A few weeks ago (before California’s Shelter in Place), I was driving from San Diego to the Anaheim Convention Center for the Natural Product Expo West. Five minutes away from the convention center, I received the news that the show was canceled. This was shocking news. After that, cancellations were being announced daily and it continues to escalate.
Today, most of us have realized that this is much more serious going beyond trade shows. Yet, you want to plan ahead and determine your marketing strategy for the upcoming year. So, what can we expect? We have to start with understanding who’s involved in the industry.

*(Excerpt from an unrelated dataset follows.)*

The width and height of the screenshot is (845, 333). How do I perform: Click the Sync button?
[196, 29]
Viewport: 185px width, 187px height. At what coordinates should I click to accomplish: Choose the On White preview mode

One of the players in the industry are the show organizers, also called show producers. In the United States, associations and for-profit media companies make up the majority and most of their revenue comes from producing trade shows. But exhibitors rarely deal with the show organizers, since they hire a show contractor to perform and manage labor. The biggest show contractors in the U.S. are Freeman and GES.
So, how does a show owner decide where to locate their trade show? That’s were Visitor and Convention Bureaus (VCB’s) come in. who try to prove why the show producers should choose their city and venue. VCB’s are either at the country, state, or city level. They profit since events bring in visitors who will spend money in their cities, pay taxes on hotel rooms, which results in a boost of the local economy.
Besides show producers, show contractors and VCB’s profiting from the industry, we also have convention centers, hotels, restaurants, suppliers, keynote speakers and advertising/marketing/PR agencies. So, who has the highest stakes and the most say? The answer is both show producers and cities.
What can we expect to happen then? As many of the show producers are multi-billion-dollar companies and most of their revenue comes from trade shows, they’re very incentivized to get shows going as soon as possible. Also, it’s very unlikely that they would run out of money. Therefore, as soon as the government eases travel and gathering restrictions, trade shows will be back.
We have not experienced a situation like COVID-19 before, but some similarities can be seen with the financial crisis of 2008 in which exhibitors took a big hit. We can expect to see a decrease in small- and mid-size companies attending events, as they will either go out of business or can no longer afford to exhibit.
Another consequence likely to happen is that demand will be greater than supply. Many suppliers will go out of business and experts working in field will have to look for other opportunities. Prices will be affected, and exhibitors will have to scramble to get everything finished on time.
It’s not a question about IF trade shows will be back, it’s a question about WHEN. No one knows the answer, but most people in the industry believes that trade shows will open again in the fall. It sounds very reasonable considering how much cities and states benefits.
So, what do we do in the meantime? Stay healthy, positive, afloat, and try to plan as much as possible so we’re ready for what’s about to come.